The minimalist guitar opening of "Bastards of Young," like the intros of many Replacements songs from the period, was based on early Who records that Westerberg admired. The song's coda features Westerberg repeating "Take it, it's yours" over drummer Chris Mars' repeated drum fills.

==Release==
"Bastards of Young" was released on the band's major-label debut and fourth studio album Tim in 1985. It has also appeared on compilation albums, such as Don't You Know Who I Think I Was?, as well as live albums like For Sale: Live at Maxwell's 1986.

Though not released as a single, a music video for the song was produced and saw moderate success on MTV's 120 Minutes, which promoted alternative music. Directed by Randy Skinner and based on a concept by Jeff Ayeroff, the video points the camera at a speaker in Skinner's apartment and slowly zooms out, revealing a listener smoking a cigarette. The listener then kicks the speaker at the end of the song and walks away. A dog walking around in the background cost $500 a day, making it, according to Skinner, the most expensive part of the video's $10,000 budget.

==Live performances==
"Bastards of Young" became a live favorite of the band and was performed as one of the band's two songs played on Saturday Night Live (the other being "Kiss Me on the Bus"). Against the wishes of SNL, the band cranked their amps and Westerberg shouted "Come on, fucker" to guitarist Bob Stinson. Producer Lorne Michaels was livid, as Replacements co-manager Russ Rieger recalled: "An assistant told me, 'Lorne Michaels wants to see you in the hall. I'm thinking he wants to congratulate us. [Instead, he yelled] 'How dare you do this? Do you know what you just did to this show? Your band will never perform on television again!' Finally, I figured out that Paul had said 'fuck' on the air. I immediately started apologizing. Michaels wouldn't hear of it. Since we were a new band and young, and a favor for Warner Bros., he could unleash. And he did."

==Critical reception==
"Bastards of Young" received positive reviews from music critics. AllMusic's Jason Ankeny wrote of the song, "With 'Bastards of Young,' the Replacements' Paul Westerberg finally delivered the rock & roll anthem he'd always threatened -- a rallying cry for a generation of misfits and ne'er-do-wells raised on false hopes and dim aspirations." Pitchfork called the song an "anthem, no doubt about it," while Michael Keefe of PopMatters lauded the song as "a bluesy rocker the Rolling Stones would've been proud to have birthed."

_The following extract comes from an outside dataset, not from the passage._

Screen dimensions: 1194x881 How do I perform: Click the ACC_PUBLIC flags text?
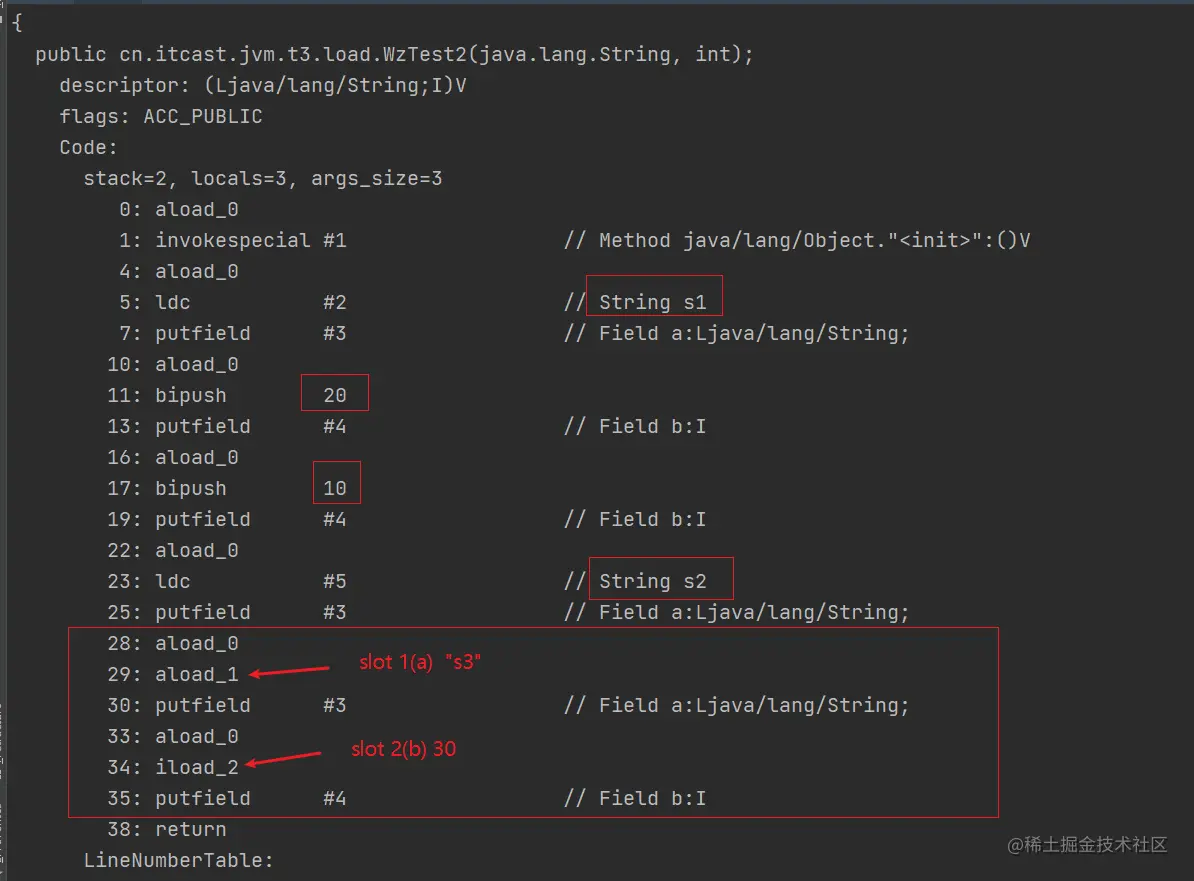(203, 116)
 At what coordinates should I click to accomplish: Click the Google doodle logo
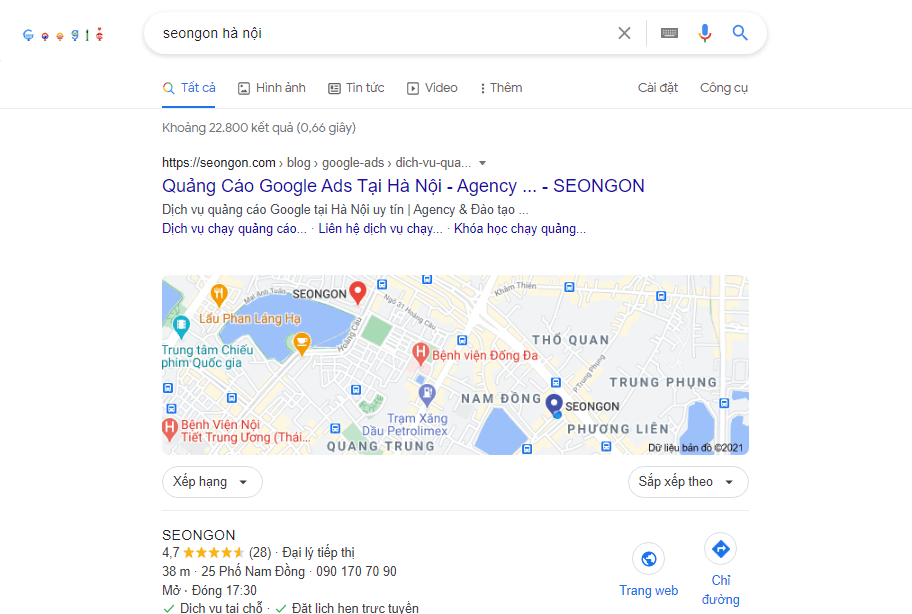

The song has been ranked by many music writers as one of the best Replacements songs. Diffuser.fm ranked the song as the Replacements' best song, writing, "It's a defiant, and definite, statement from one of rock's greatest singer-songwriters of the past 30 years." Ultimate Classic Rock and PopMatters both ranked it as their fourth best song, with the latter writing, "this could retroactively be described as one of the first real Generation X anthems." Louder ranked it as their fourth best, proclaiming, "There is no greater fucking youth anthem than 'Bastards of Young, while The Guardian ranked it fifth.

==Cover versions==
English singer-songwriter Jamie T recorded an acoustic arrangement (with a slower tempo) on his EP, Magnolia Melancholia (2015).